The setting was the splendid and historic Hillsborough Castle where guests were invited to witness the traditional 21 Gun Royal Salute which marked the birthday of His Royal Highness The Prince of Wales. As is customary, the Royal Salute was fired by officers and soldiers from 206 (Ulster) Battery, Royal Artillery, drawn from Army Reserve units at Coleraine and Newtownards and, as the ‘big guns’ rolled out at Hillsborough, almost identical ceremonies were taking place at London, Cardiff and Edinburgh.
The ceremony showcased the high standards of military skills which are a trademark of the Army Reserves.
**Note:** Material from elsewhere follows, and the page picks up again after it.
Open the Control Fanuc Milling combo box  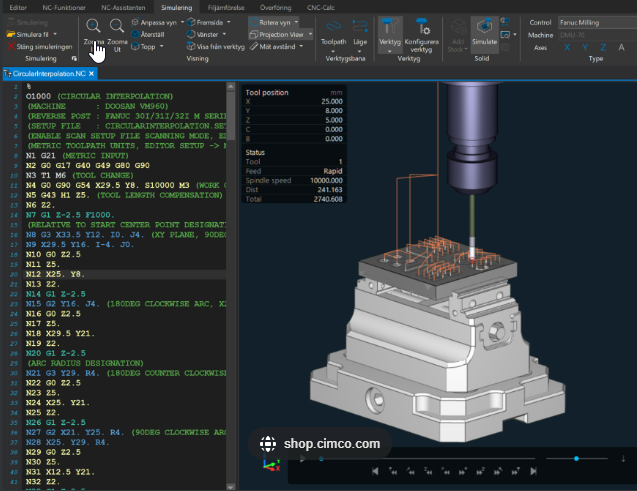(x=597, y=21)
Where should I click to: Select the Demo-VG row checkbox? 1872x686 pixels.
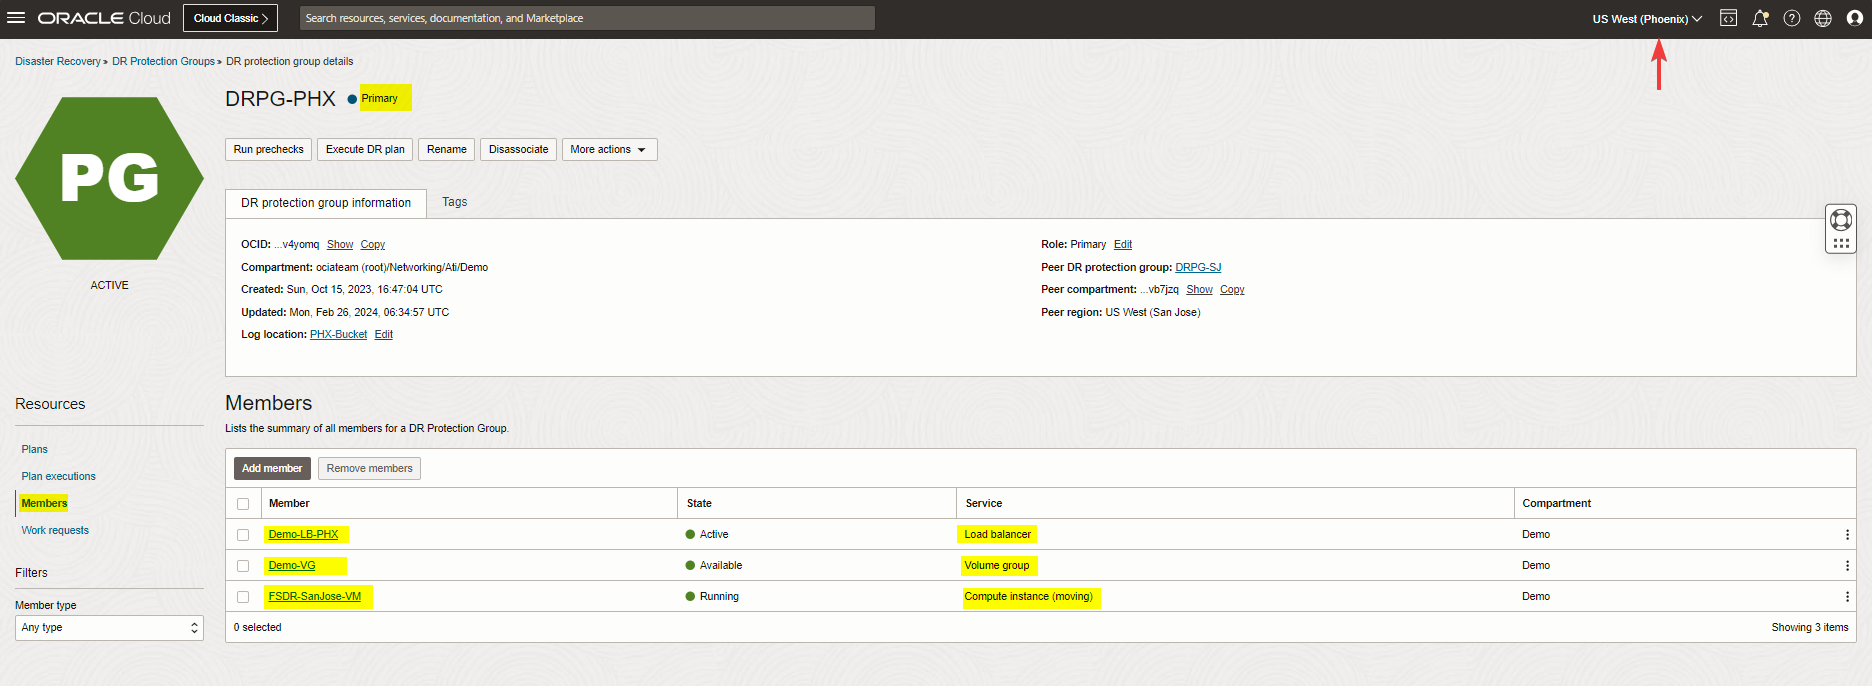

On this occasion, the Cadet movement was also a focus of attention with teenage Cadets acting as hosts for the occasion and presenting information about the benefits and opportunities of Cadet life.
Cadet Company Sergeant Major Hannah Robinson said, “It was a bit daunting to take on a formal role, welcoming vip guests to Hillsborough Castle, but it was a good test of our claim that being a Cadet builds your personal confidence! Nervousness apart, we were pleased to have the opportunity to talk to so many people who influence young people’s lives and to thank those schools and community organisations which already give us such tremendous support and to tell others in the audience about the benefits that we all enjoy.
“Cadet membership is open to everyone and I think most people are well aware of the opportunities it provides for fitness, sport and outdoor adventure, but being a Cadet also helps you to earn valuable qualifications and achievements that will enhance your Personal Statement when you apply for university or improve your CV when you’re looking for a first job. I feel I’ve really benefited from my time in the Cadets, with loads of great experiences and, just as important, great friendships.”
Brian Sykes, Deputy Chief Executive of the Reserve Forces & Cadets Association, adds, “We are always pleased to place our young people centre stage and I think community leaders and educationalists enjoyed hearing about the Cadet Experience ‘from the horse’s mouth’. The Cadets certainly benefit from meeting new people and discussing issues of common interest and I think their confidence is considerably boosted when influential organisations such as CRAICNI demonstrate their openness and show how much they value the young people’s opinions. RFCA is looking forward to deepening its relationship with CRAICNI with the development of bespoke diversity training for the cadet organisations and our adult volunteers – an initiative which will support our inclusive ethos.”